De otro lado, se espera que al estar en aislamiento físico dependamos más de las redes sociales para enterarnos del desarrollo de la pandemia y cómo afecta nuestro lugar de residencia.  Lo que implica que la persona está más susceptible no sólo a consumir noticias que cruzan por sus redes sino a buscar ávidamente información, lo que aumenta las probabilidades de diseminación de alguna noticia falsa

Hay varios lugares en Internet que nos ofrecen información sobre contenidos que ya han sido identificados como “fake news” y podemos acudir a estos espacios para aclarar las dudas. Casi todos los periódicos hoy día cotejan la veracidad del contenido de noticias para evitar reproducir contenido falso. La organización FactCheck.org se dedica a esta actividad. También Snopes.com, entre otros lugares que están disponibles en Internet. Además de cotejar la noticia en alguno de estos lugares ¿qué estrategias podemos utilizar para ayudarnos a identificar “fake news”? Propongo dos estrategias básicas.

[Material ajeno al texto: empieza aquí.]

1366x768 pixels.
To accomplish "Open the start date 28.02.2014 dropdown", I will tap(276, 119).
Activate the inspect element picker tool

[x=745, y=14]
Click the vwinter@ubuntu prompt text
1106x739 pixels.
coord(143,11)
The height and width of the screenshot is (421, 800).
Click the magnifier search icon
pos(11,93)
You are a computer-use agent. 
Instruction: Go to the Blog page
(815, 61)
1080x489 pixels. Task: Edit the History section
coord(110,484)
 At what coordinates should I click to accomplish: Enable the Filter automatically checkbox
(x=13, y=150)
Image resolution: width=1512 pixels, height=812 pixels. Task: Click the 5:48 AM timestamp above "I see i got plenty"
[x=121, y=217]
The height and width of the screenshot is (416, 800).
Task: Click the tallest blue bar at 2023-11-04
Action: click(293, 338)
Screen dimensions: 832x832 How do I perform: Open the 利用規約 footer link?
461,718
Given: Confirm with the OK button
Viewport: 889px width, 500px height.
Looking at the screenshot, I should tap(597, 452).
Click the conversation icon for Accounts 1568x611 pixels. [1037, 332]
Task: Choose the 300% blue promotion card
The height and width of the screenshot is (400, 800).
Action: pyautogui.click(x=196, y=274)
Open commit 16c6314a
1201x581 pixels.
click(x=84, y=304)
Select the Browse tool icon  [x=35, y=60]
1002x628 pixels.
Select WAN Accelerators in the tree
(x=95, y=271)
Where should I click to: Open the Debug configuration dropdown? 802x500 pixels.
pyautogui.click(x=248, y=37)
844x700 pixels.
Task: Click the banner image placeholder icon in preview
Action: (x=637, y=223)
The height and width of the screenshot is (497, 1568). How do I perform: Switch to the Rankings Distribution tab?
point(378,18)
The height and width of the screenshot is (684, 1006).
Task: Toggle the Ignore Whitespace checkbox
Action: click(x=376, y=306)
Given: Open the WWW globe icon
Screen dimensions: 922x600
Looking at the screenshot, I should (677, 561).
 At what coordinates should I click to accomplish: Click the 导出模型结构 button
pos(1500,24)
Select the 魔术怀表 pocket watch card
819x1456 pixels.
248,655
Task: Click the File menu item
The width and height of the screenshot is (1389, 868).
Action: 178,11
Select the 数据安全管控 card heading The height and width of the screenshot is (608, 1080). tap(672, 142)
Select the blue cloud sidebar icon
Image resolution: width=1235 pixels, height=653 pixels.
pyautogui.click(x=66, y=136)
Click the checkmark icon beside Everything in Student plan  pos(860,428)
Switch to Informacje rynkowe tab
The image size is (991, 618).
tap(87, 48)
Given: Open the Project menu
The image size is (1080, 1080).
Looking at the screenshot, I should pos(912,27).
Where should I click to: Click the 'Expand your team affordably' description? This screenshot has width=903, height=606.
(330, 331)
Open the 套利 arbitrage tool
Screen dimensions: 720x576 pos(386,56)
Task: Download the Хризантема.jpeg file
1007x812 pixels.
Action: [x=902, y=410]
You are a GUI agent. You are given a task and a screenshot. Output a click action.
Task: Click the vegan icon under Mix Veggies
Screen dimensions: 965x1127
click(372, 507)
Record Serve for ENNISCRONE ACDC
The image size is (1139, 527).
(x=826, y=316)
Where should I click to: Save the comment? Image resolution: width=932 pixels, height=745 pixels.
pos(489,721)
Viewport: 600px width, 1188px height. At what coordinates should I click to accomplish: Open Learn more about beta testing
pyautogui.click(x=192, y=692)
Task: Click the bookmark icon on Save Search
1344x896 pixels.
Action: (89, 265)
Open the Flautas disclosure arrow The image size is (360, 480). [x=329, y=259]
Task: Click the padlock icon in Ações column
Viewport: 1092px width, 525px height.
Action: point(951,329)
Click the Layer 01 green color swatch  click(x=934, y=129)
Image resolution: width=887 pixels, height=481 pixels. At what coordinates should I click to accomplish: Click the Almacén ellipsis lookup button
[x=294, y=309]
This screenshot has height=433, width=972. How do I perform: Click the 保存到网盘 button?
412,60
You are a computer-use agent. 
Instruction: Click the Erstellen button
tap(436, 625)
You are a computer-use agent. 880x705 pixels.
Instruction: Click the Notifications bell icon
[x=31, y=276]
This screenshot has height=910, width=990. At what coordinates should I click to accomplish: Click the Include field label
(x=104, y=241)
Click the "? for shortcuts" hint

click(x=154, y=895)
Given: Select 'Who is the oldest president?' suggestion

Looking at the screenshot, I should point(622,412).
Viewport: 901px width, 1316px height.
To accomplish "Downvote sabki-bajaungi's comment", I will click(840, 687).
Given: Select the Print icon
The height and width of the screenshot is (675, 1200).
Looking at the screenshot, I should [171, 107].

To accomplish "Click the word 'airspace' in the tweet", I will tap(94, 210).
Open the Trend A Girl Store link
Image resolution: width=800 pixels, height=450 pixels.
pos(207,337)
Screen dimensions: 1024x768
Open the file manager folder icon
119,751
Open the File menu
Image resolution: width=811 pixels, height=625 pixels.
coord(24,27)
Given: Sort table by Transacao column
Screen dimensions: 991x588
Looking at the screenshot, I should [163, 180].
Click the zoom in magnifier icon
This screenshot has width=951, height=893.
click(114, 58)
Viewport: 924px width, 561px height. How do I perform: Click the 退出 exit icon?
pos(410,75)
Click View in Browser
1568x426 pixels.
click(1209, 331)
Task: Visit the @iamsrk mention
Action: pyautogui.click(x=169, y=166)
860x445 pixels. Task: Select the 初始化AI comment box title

En primer lugar, verificar la calidad de la fuente. ¿Quién genera la noticia? ¿Cuáles son sus credenciales? Una de las características de este tipo de contenido es que la forma de representación puede dirigirse a creencias que ya tiene la persona, sus afectos, sus pasiones o sus fidelidades o posiciones ideológicas. Esto ocurre muy comúnmente con contenidos políticos, religiosos y especialmente, lo estamos viendo en estos momentos con la pandemia del COVID-19. Por consiguiente, debemos hacer un esfuerzo para no acceder tan fácilmente a estos trucos de representación que activan más nuestros impulsos que la reflexión racional, aun cuando el portador o portadora del mensaje, o la manera en que se presenta, nos resulte simpático o confiable.

En segundo lugar, toda comunicación tiene una motivación y persigue unos objetivos. En las redes sociales se consigue el compromiso del usuario o usuaria para ampliar la cantidad de seguidores de la persona o entidad que genera los contenidos.  Por ejemplo, hacerse seguidor, el “like” y “share” – “me gusta” y compartir la noticia en el espacio en Facebook o en otra plataforma- son parte de estas estrategias. 

El beneficio de conseguir este compromiso del usuario o usuaria funciona a dos niveles. No sólo se beneficia la persona o entidad que publica un contenido particular cuando somos sus seguidores, sino que los algoritmos que generan las redes sociales van formando un perfil de personalidad que refleja nuestras características como consumidor o consumidora, nuestros gustos y preferencias. De aquí que nuestras opiniones, actitudes, prejuicios, temores, debilidades, ansiedades, pasiones etc. se ven reflejados con mayor probabilidad en el tipo de contenido que recibimos a través de nuestras redes sociales. Tal vez, entonces, sería un buen ejercicio mirar estos contenidos que nos llegan a través de nuestras redes para reflexionar sobre nuestras características, tal y como son reflejadas por los contenidos que consumimos

Además, sería una forma de desarrollar un sentido más crítico de esta información que transita por nuestras redes. Si bien buena parte de esta información que recibimos puede ser beneficiosa y añadir calidad de vida a nuestro diario vivir, lo contrario también se ha demostrado que es posible. Igualmente, debemos ser cautelosos pues podemos ser víctimas innecesariamente de pánicos, ansiedades y temores infundados que en nada colaboran con nuestro bienestar, ni el de nuestros seres queridos.